▶ SOURCE EXTRACT:

Reputation: 1101
I am fairly new to Avro and going through documentation for nested types. I have the example below working nicely but many different types within the model will have addresses. Is it possible to define an address.avsc file and reference that as a nested type? If that is possible, can you also take it a step further and have a list of Addresses for a Customer? Thanks in advance.
{"namespace": "com.company.model",
"type": "record",
"name": "Customer",
"fields": [
{"name": "firstname", "type": "string"},
{"name": "lastname", "type": "string"},
{"name": "email", "type": "string"},
{"name": "phone", "type": "string"},
{"name": "address", "type":
{"type": "record",
"name": "AddressRecord",
"fields": [
{"name": "streetaddress", "type": "string"},
{"name": "city", "type": "string"},
{"name": "state", "type": "string"},
{"name": "zip", "type": "string"}
]}
}
]
}
Upvotes: 16
Views: 29148
Reputation: 980
Other add to @Princey James
With the Example for 2. Declare all your types in a single avsc file.
It will work for Serializing and deserializing with code generation
but Serializing and deserializing without code generation is not working
you will get org.apache.avro.AvroRuntimeException: Not a record schema: [{"type":" ...

▶ DATA FOR THIS EXERCISE:

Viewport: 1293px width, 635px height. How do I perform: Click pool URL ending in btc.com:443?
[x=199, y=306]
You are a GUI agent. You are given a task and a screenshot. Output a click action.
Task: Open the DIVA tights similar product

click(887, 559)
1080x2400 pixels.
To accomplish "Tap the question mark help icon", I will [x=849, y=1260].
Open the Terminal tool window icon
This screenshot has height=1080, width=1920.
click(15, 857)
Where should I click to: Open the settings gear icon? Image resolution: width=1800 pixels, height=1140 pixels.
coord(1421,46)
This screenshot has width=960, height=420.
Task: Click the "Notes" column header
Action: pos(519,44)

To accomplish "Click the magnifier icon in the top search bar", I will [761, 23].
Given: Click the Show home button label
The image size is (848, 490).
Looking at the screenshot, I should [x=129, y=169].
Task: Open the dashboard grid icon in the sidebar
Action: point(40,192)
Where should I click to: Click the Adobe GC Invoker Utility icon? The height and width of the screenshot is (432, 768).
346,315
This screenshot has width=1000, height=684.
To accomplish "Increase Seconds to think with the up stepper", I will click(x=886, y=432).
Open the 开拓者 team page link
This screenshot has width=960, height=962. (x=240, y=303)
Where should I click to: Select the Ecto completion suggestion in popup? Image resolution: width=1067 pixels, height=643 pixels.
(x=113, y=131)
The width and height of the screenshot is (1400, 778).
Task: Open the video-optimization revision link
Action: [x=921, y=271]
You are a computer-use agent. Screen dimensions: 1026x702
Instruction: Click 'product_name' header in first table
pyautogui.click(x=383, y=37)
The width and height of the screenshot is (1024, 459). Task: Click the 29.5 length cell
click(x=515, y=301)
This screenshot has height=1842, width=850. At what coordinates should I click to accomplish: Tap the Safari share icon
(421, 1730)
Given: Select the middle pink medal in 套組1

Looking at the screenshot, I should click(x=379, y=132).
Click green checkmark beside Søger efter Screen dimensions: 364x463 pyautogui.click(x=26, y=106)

▶ TASK SET:
1) Rewrite the Avro nested types thread from "Reputation: 1101" to "Thanks in advance.", replacing "documentation" with "reference guide".
2) Copy the records word for word, from the line with "Where should I click to: Click" through the end of the records.

▶ RESULTS FOR EACH TASK:
1)
Reputation: 1101
I am fairly new to Avro and going through reference guide for nested types. I have the example below working nicely but many different types within the model will have addresses. Is it possible to define an address.avsc file and reference that as a nested type? If that is possible, can you also take it a step further and have a list of Addresses for a Customer? Thanks in advance.

2)
Where should I click to: Click the Adobe GC Invoker Utility icon? The height and width of the screenshot is (432, 768).
346,315
This screenshot has width=1000, height=684.
To accomplish "Increase Seconds to think with the up stepper", I will click(x=886, y=432).
Open the 开拓者 team page link
This screenshot has width=960, height=962. (x=240, y=303)
Where should I click to: Select the Ecto completion suggestion in popup? Image resolution: width=1067 pixels, height=643 pixels.
(x=113, y=131)
The width and height of the screenshot is (1400, 778).
Task: Open the video-optimization revision link
Action: [x=921, y=271]
You are a computer-use agent. Screen dimensions: 1026x702
Instruction: Click 'product_name' header in first table
pyautogui.click(x=383, y=37)
The width and height of the screenshot is (1024, 459). Task: Click the 29.5 length cell
click(x=515, y=301)
This screenshot has height=1842, width=850. At what coordinates should I click to accomplish: Tap the Safari share icon
(421, 1730)
Given: Select the middle pink medal in 套組1

Looking at the screenshot, I should click(x=379, y=132).
Click green checkmark beside Søger efter Screen dimensions: 364x463 pyautogui.click(x=26, y=106)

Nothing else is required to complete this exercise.